A strong supporter of campaign-finance regulation, Cantwell had campaign-finance problems of her own. To fund her 2000 campaign, she had sold $5.6 million of her RealNetworks stock and had borrowed $3.8 million from a bank using the company’s stock as collateral. That enabled her to run the last-minute ads that surely were essential to her victory. The Federal Election Commission ruled in January 2004 that she had violated the law by failing to disclose the terms of the loans, but it evidently saw the offense as minor because it took no action against her. Paying off the loans should have been easy; Cantwell’s net worth at one point was around $40 million. But RealNetworks, like other high-tech firms, saw its stock price plummet, from $80 in spring 2000 to $6 in spring 2001. Suddenly she owed far more than the collateral was worth. She negotiated another loan that would come due December 2001, guaranteed by the DSCC. By the end of 2004, she had reduced the debt to $2.5 million. With $435,000 in cash, she was able to pay off the remaining $130,000 in bank loans.
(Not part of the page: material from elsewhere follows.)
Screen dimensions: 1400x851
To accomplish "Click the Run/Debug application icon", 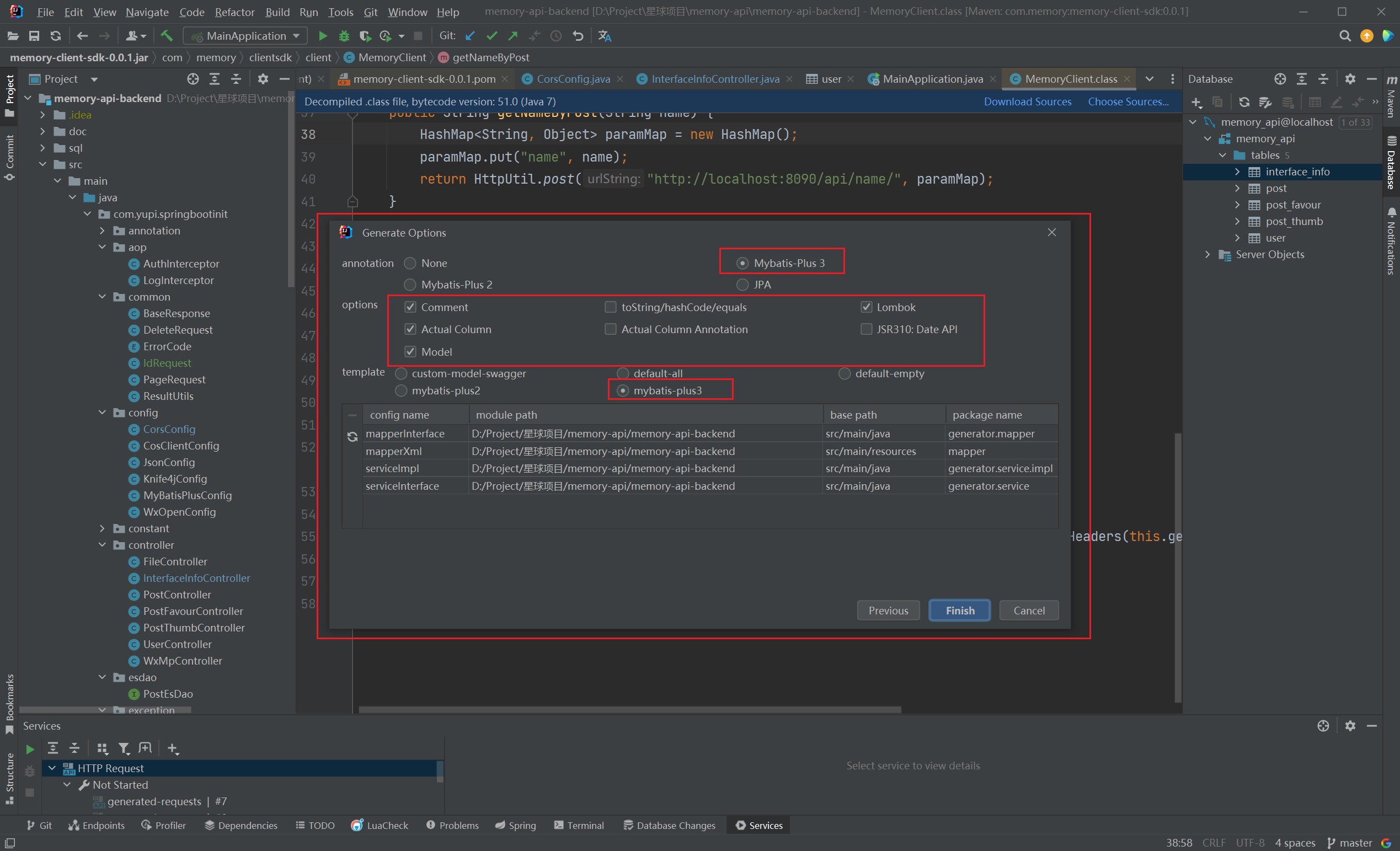I will [x=323, y=37].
Cantwell’s narrow victory in 2000 placed her high on the Republicans target list for 2006. National Republicans recruited Mike McGavick, chairman and chief executive officer at Safeco insurance. He was a smart, successful businessman, with moderate positions, personal wealth and speaking ability. He also had political smarts, having managed Gorton’s 1988 campaign and served as his chief of staff. But McGavick also acknowledged that he had been charged with drunken driving in 1993. Cantwell faced lingering discontent from liberals in the party for her 2002 vote in favor of the Iraq war resolution. But the earlier, well-publicized dustup with Stevens helped the reserved and cautious Cantwell, allowing her to show she could stand up to Stevens and the oil lobby in defense of Washington’s environment. “Cantwell never had it so good until she had it so bad with Stevens,” Seattle Times columnist Joni Balter wrote in January 2006. Stevens withdrew his tanker bill in March 2006, saying McGavick had persuaded him to pull the bill. When McGavick attended a fundraiser in April in Anchorage hosted by the Alaska delegation, the news made the front page of the Seattle Times.
McGavick poured $2.5 million of own money in race, but in the end he was still outspent $14 million to $10.8 million by Cantwell. In a Democratic year in a Democratic-leaning state, she won 57%-40%.